Villagers rally around Jay’s grief-stricken family

Villagers in Scarva, Co Down have rallied in support of the family of a young teenager who died as a result of an outdoor swimming tragedy last week.

The JustGiving fundraising page online has already raised thousands of pounds for the family of Jay Moffett.
The JustGiving fundraising page online has already raised thousands of pounds for the family of Jay Moffett.

Jay Moffett got into difficulties at Canal Court last Monday afternoon and could not be saved despite a dramatic rescue attempt.

Writing on the Tandragee Junior High School Facebook page, teacher Mr K Gale paid tribute to the popular 13-year-old pupil.

He said: Absolutely heartbreaking news about Jay. Such a good lad who always brought a smile to everyone’s face.”

In response to the tragedy that has rocked the village, a crowd-funding initiative has been launched in the hope of bringing some comfort to Jay’s grieving family.

By yesterday afternoon more than £3,000 had been raised, despite the stated target being £1,000.

The message accompanying the fundraising appeal says: “Our wee village has this week been shattered by the tragic and sudden loss of Jay Moffett. We are all heartbroken for his parents, Wayne and Caroline and his whole family circle.

“Grief as we know, does not stop with the funeral and this couple and their young children now have to adjust to a life they have never known before.”

Speaking to the News Letter, one of the appeal organisers thanked those who had already contributed.

“As a small close knit community we have all been affected by the tragic loss of Jay. As stated the page is to show that we are thinking of his parents and offering our support in the little way we can.

“The funds raised will be given in its entirety to Jays’ parents and their young family to use as they wish as they grieve the loss of their precious son.

“We are thankful to the many people who have already donated.”

Meanwhile, the first ever UN ‘Drowning Prevention Day’ was marked on Sunday in an effort to reduce water-related deaths in the UK.

It has been launched byt the National Water Safety Forum (NWSF) in response to figures that show drowning is among the ten leading causes of death for children aged 5-14 years around the world.

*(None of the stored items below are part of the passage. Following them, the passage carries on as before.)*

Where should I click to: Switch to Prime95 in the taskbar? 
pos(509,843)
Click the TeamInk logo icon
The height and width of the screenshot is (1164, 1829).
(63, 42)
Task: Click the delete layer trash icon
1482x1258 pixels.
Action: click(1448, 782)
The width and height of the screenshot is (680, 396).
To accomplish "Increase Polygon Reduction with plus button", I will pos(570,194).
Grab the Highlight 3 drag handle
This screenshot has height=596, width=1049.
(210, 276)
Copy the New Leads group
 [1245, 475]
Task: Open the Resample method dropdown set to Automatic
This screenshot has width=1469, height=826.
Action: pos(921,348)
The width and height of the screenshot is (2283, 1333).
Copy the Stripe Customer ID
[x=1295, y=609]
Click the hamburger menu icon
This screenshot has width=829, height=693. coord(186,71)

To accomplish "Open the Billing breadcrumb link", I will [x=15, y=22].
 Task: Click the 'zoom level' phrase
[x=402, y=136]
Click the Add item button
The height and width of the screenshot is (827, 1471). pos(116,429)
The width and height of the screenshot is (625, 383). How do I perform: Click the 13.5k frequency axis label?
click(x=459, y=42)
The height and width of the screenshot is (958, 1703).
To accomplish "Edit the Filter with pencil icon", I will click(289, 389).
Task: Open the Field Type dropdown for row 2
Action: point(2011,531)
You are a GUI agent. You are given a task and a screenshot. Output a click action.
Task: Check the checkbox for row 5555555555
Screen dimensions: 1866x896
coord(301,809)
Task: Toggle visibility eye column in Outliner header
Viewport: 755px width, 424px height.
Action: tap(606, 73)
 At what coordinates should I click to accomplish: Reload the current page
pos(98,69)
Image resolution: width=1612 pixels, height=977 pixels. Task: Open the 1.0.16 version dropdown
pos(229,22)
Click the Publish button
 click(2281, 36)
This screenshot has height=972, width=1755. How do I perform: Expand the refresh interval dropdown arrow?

NWSF chair Dawn Whittaker, said the UN resolution on drowning prevention is “all the more poignant because of the recent spike in accidental drownings during the hot weather this month”.

Carlene McAvoy of the Royal Society for the Prevention of Accidents (RoSPA) said: “Since the launch of the National Drowning Prevention Strategy in 2016, great strides have been made towards to reducing fatal water incidents in the UK.

“However, 254 people accidentally drowned last year which demonstrates there is still a lot more work to be done.

“RoSPA will continue to support the National Water Safety Forum and combine our efforts to help keep people safe on, and near, the water through the ‘Respect the Water’ campaign. World Drowning Prevention Day provides an unmissable opportunity to share life-saving water safety messages, but also gives us the chance to reflect on the progress made to reduce the number of accidental drownings in the UK, as well as allowing us to consider what further action needs to be taken.”

The safety expert added: “The public are also reminded to ‘float to live’ if they find themselves getting into trouble in the water and to follow these steps: lean back and use your arms and legs to help you float, then get control of your breathing before calling for help or swimming to safety.

“If you see someone else in trouble in the water, call 999. If you are at the seaside ask for the coastguard, if you are inland, ask for the fire service.”